Truncated SVD

linalg.custom_svd.truncated_svd_arnoldi(M, chi, abs_tol=1e-14, rel_tol=None, keep_multiplets=False, eps_multiplet=1e-12, verbosity=0)[source]
Parameters
  • M (torch.tensor) – square matrix of dimensions \(N \times N\)

  • chi (int) – desired maximal rank \(\chi\)

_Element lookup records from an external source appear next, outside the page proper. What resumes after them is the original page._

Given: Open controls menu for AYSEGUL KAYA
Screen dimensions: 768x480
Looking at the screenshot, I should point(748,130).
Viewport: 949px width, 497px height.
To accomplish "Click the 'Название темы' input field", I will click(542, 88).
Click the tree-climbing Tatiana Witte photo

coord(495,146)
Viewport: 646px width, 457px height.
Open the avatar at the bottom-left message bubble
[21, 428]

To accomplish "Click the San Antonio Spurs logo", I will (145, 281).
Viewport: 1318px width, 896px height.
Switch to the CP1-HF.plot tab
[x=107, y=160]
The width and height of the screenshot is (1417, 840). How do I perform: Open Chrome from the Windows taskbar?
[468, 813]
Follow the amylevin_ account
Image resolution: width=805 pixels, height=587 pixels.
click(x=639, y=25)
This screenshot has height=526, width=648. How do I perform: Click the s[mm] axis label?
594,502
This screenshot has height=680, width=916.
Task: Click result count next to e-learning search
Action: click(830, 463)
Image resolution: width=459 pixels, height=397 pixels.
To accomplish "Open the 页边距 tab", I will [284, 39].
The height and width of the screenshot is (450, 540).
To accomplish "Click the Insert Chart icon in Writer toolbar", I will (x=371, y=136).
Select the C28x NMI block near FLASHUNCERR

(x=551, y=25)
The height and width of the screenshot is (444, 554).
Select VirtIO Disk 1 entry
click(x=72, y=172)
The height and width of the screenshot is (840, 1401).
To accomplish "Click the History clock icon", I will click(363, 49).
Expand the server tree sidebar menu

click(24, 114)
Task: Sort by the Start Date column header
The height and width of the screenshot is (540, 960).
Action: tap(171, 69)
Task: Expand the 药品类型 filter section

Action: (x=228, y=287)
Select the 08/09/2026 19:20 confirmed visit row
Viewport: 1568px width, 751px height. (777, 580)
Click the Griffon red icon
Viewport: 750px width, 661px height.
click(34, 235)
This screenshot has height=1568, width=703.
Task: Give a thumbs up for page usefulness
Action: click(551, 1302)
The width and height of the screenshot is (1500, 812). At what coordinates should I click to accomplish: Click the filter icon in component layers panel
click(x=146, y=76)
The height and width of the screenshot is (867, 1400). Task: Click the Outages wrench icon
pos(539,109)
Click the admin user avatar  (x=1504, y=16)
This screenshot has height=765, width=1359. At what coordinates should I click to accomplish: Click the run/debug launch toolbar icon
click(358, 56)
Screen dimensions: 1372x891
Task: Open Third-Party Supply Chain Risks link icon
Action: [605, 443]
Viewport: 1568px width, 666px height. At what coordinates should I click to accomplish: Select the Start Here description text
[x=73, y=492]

  • abs_tol (float) – absolute tolerance on minimal singular value

  • rel_tol (float) – relative tolerance on minimal singular value

  • keep_multiplets (bool) – truncate spectrum down to last complete multiplet

  • eps_multiplet (float) – allowed splitting within multiplet

  • verbosity (int) – logging verbosity

Returns

leading \(\chi\) left singular vectors U, right singular vectors V, and singular values S

Return type

torch.tensor, torch.tensor, torch.tensor

Note: depends on scipy

Returns leading \(\chi\)-singular triples of a matrix M, by computing the partial symmetric decomposition of \(H=M^TM\) as \(H= UDU^T\) up to rank \(\chi\). Returned tensors have dimensions

\[dim(U)=(N,\chi),\ dim(S)=(\chi,\chi),\ \textrm{and}\ dim(V)=(N,\chi)\]

Note

This function does not support autograd.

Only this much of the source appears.